*** Opening of RECORDED DATA ***

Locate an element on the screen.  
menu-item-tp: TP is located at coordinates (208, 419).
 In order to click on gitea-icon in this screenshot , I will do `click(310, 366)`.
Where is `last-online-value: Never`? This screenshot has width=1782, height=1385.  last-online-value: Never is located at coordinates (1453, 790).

*** Close of RECORDED DATA ***
*** Opening of RECORDED DATA ***

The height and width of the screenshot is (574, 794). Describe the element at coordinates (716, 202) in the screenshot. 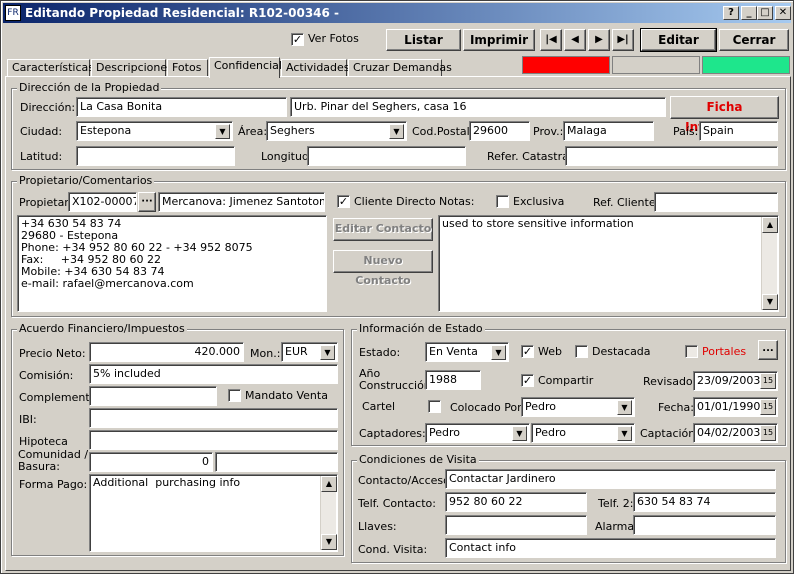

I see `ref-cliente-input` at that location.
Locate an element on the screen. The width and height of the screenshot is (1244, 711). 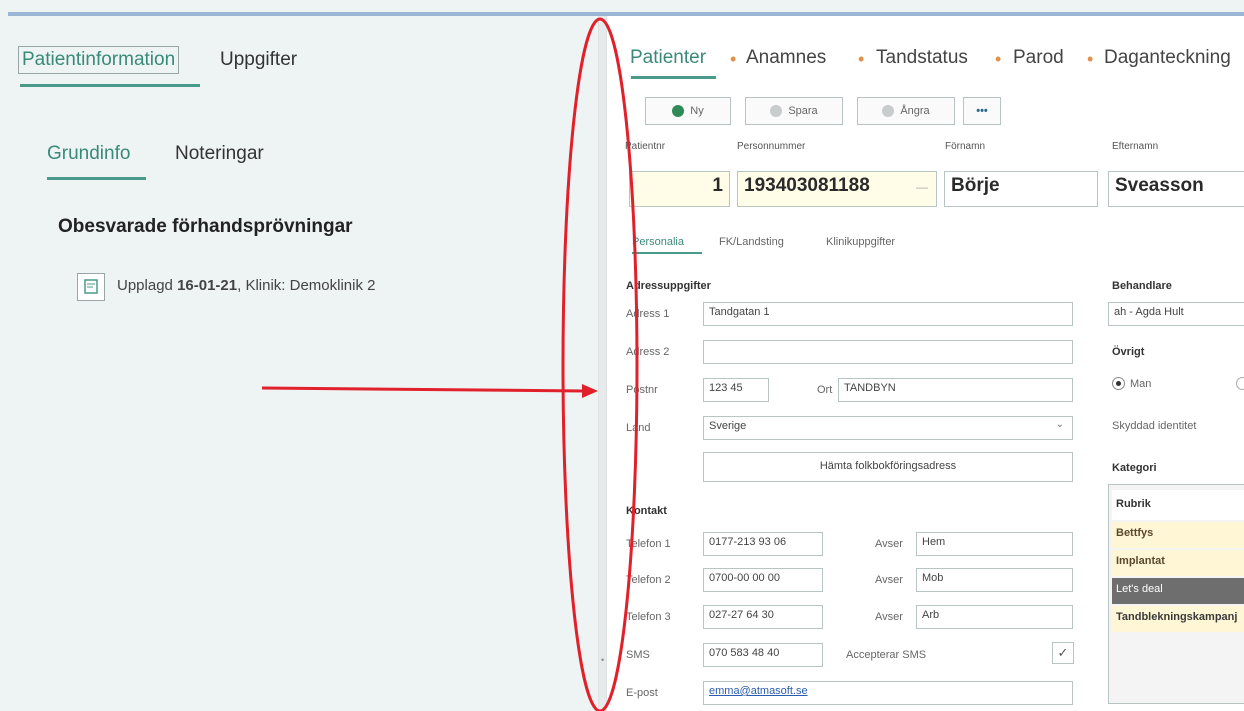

*** Close of RECORDED DATA ***

ASSIGNMENT: Render the entries from the line containing "The height and" through the line containing "Locate an element on the screen. The" as a Markdown table with the columns Row and Line, numbering each row and omitting blank lines. Leave out the pictures.

RESULT:
| Row | Line |
|---|---|
| 1 | The height and width of the screenshot is (574, 794). Describe the element at coordinates (716, 202) in the screenshot.  |
| 2 | I see `ref-cliente-input` at that location. |
| 3 | Locate an element on the screen. The width and height of the screenshot is (1244, 711).  |